China worries hit global stocks

By Jeremy Gaunt, European Investment Correspondent

LONDON (BestGrowthStock) – China implemented its announced clampdown on lending on Tuesday, hitting investor confidence about global economic recovery and sending emerging market stocks in particular down more than 2 percent.

Standard & Poor’s added to the mood by cutting its outlook for Japan while Britain’s growth was far more anemic than expected, albeit that it did formally exit recession.

A rising German Ifo business sentiment indicator was not enough to dent the trend, which saw stocks falling and Wall Street set for a poor start.

At lot of emphasis was being placed on China’s implementation of a previously announced move against lending, with banks and commodities the major fallers in Europe.

China is one of the main drivers of the global economy and any sign it may be seeking to slow down tends to rattle markets.

“Since China has started its banking proposals … this has generally been seen as a concern,” said Justin Urquhart Stewart, director at Seven Investment Management.

“How do you let the air out of the balloon easily, the answer is with difficulty … there is a level of Chinese uncertainty which hangs as a cloud over us.”

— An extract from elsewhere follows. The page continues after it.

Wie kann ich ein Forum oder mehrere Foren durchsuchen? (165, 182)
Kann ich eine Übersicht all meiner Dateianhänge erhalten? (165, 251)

World stocks as measured by MSCI (.MIWD00000PUS: ) were down 0.7 percent with their emerging market component (.MSCIEF: ) — a sector particularly sensitive to China — down 2.1 percent.

Emerging stocks, last year’s star performer with a nearly 75 percent gain, have lost more than five percent so far this year.

The pan-European FTSEurofirst (.FTEU3: ) looked past the relatively bullish German data and was down 0.4 percent.

Earlier, Japan’s Nikkei (.N225: ) closed down 1.8 percent. That was before S&P cut its outlook.

NEGATIVE JAPAN

The yen gained broadly after China’s move on required reserves for some banks, although it wobbled for a while on the S&P report.

The ratings agency cut its outlook for Japanese debt, citing reduced wriggle room on fiscal policy and disappointment with the new government’s budget consolidation plans.

Higher-yielding and commodity-linked currencies tend to fall on any hint China may be putting the brakes on its economy, providing support to the likes of the yen.

It hit a five-week high against the dollar at 89.42 yen and a nine-month high against the euro at 125.96 yen.

The euro fell (Read more about the trembling euro. ) 0.5 percent to $1.4082.

Euro zone government bonds yields were flat.